What the exercise asks
Filter task. Return each line of the material that holds the string "Given".

The input
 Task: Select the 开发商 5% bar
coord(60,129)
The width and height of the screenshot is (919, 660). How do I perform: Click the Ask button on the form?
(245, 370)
--
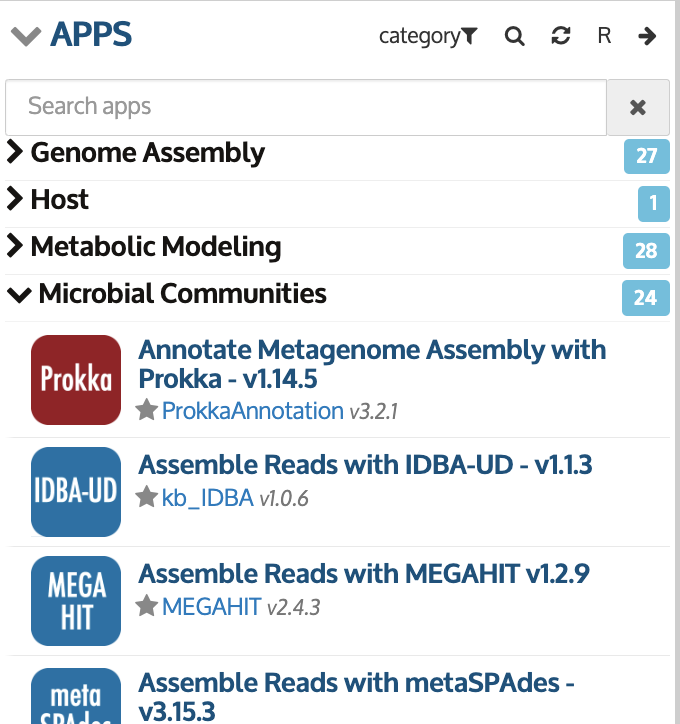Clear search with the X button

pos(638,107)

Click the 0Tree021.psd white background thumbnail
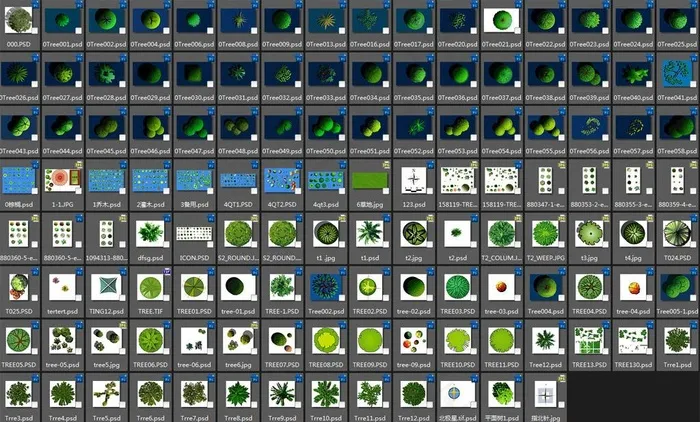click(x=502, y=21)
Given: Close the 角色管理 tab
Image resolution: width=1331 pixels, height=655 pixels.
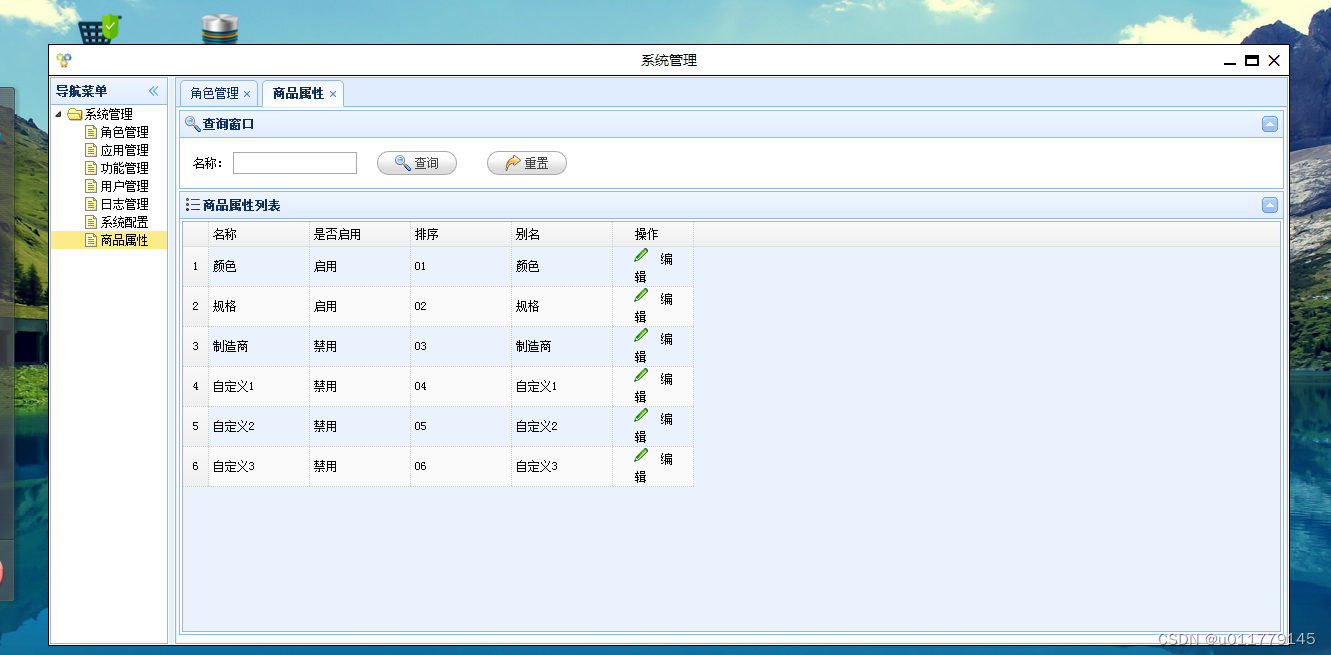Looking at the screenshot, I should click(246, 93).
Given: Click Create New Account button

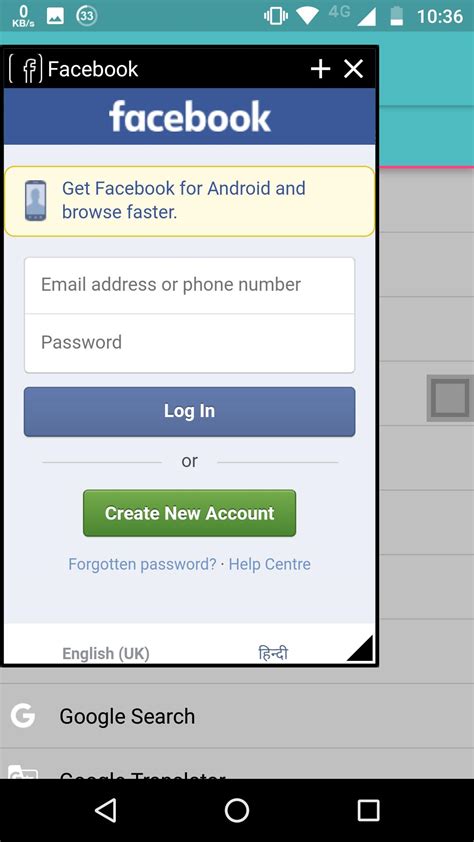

Response box
Given: Close the 角色管理 tab
Given: Click Create New Account button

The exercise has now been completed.